# Eclipse - lib ordner mit jars drin



## knowledge (6. Apr 2009)

Hallo,

ich bearbeite gerade ein paar Tutorials. Dort wird empfohlen benötigte jars in einen "lib Ordner" abzulegen und diesen dann im Eclipse Projekt zu nutzen, also nicht die jars einzeln über "Add external jars" hinzuzufügen. Wie bekomm ich das hin, das ich den lib Ordner mit den jars "importiere", d.h. in meinem Projekt sehe und dann die entsprechenden jars daraus mittels import einbinden kann.


----------



## Ebenius (6. Apr 2009)

Im Eclipse sollte man sich am besten thematisch sortiert "User Libraries" zusammenbauen. Das geht ziemlich einfach: 
Menü "Window"
Untermenü "Preferences"
Links im Baum "Java / Build Path / User Libraries"
Rechts auswählen, Button "New..."
Den Instruktionen folgen
Im "Build Path" kann man dann (dort wo auch "Add external JARs" steht) User Libraries verknüpfen. Es so zu machen hat zwei Vorteile: 
Man kann mehrere JARs in einer User Library haben; nach Thema sortiert
Die Projekte selbst sind unabhängig vom tatsächlichen Ort der Bibliotheken auf dem Dateisystem
Hoffe, Dir geholfen zu haben.

Ebenius


----------



## mvitz (6. Apr 2009)

Oder:
Jar im Windows Explorer (bzw äquivalent hierzu) kopieren (Strg + C) und anschließend in Eclipse per Strg + V oder Rechtsklick -> Paste einfügen.
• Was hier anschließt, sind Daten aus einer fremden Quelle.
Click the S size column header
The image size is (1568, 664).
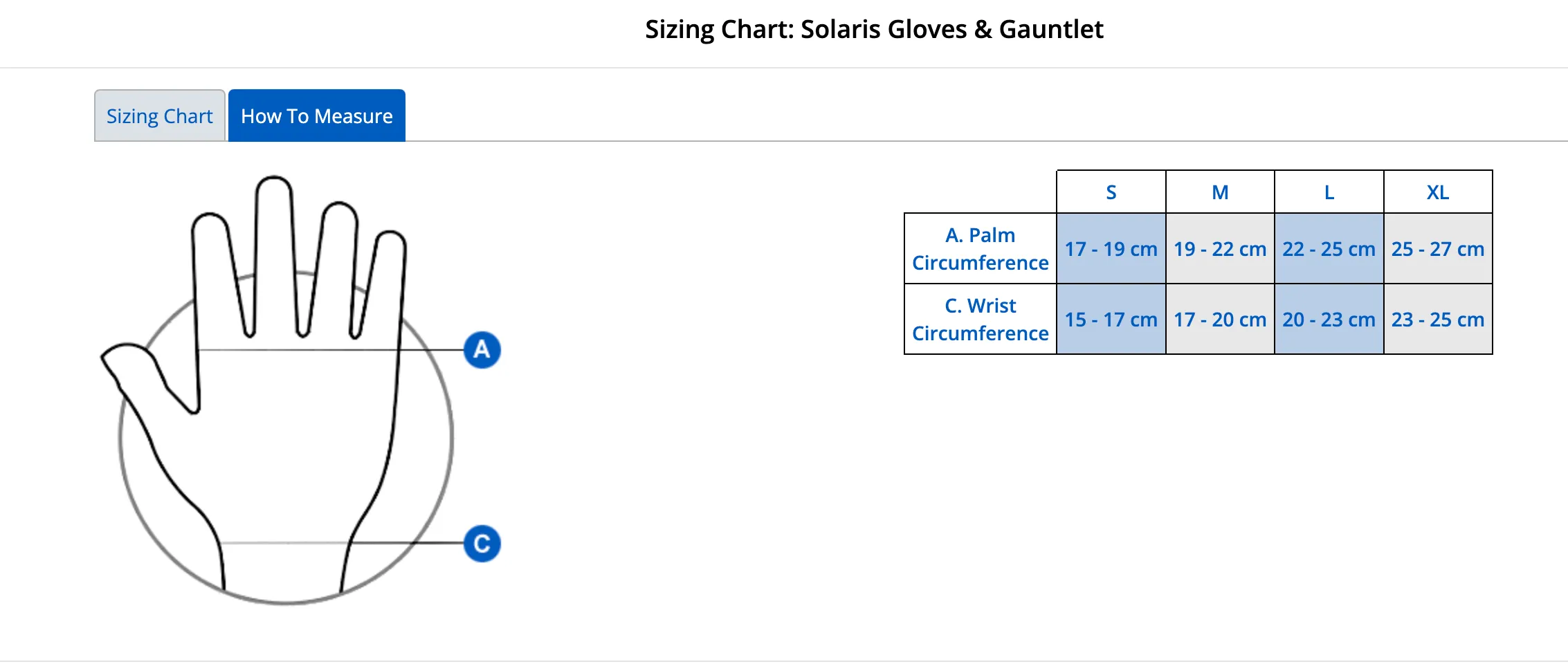point(1111,192)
Hat zwar den Nachteil, dass man einige jars in jedem Projekt hat und somit auch mehr Platz verbraucht wird, dafür kann man sie mit einchecken und jeder der das Projekt auscheckt kann direkt loslegen.


----------



## Wildcard (6. Apr 2009)

Dependency Management ist oft der bessere und sauberere Ansatz.
Für Eclipse bieten sich an:
Maven2, Buckminster, oder Ivy


----------



## mvitz (6. Apr 2009)

Finde ich auch, aber es gibt bei mir in der Firma viele Leute, die halt die absolute Kontrolle über die Jars haben möchten und dem ganzen Misstrauen, nach dem Motto:
"Ich will doch nicht, dass dann irgendwelche jars in mein Projekt gelangen, ohne das ich genau weiß welche das sind."

...

Mit Maven konnte ich mich persönlich noch nicht anfreunden und mein Ausflug zu Ivy hat als Dependencies immer auch alle Javadocs mit in das Projekt eingebunden, was ich auch nicht so toll fand...


----------



## Wildcard (6. Apr 2009)

habi55 hat gesagt.:


> mein Ausflug zu Ivy hat als Dependencies immer auch alle Javadocs mit in das Projekt eingebunden, was ich auch nicht so toll fand...


Hängt einfach davon ab wie du deine Dependencies deklarierst.
Schau dir vielleicht mal Buckminster an. Von den 3 Tools hast du mit Buckminster die größte Kontrolle über die Resolution und es ist out of the box kompatibel zu Maven2, OSGi Bundles, Eclipse Update Sites, CVS, SVN,...


----------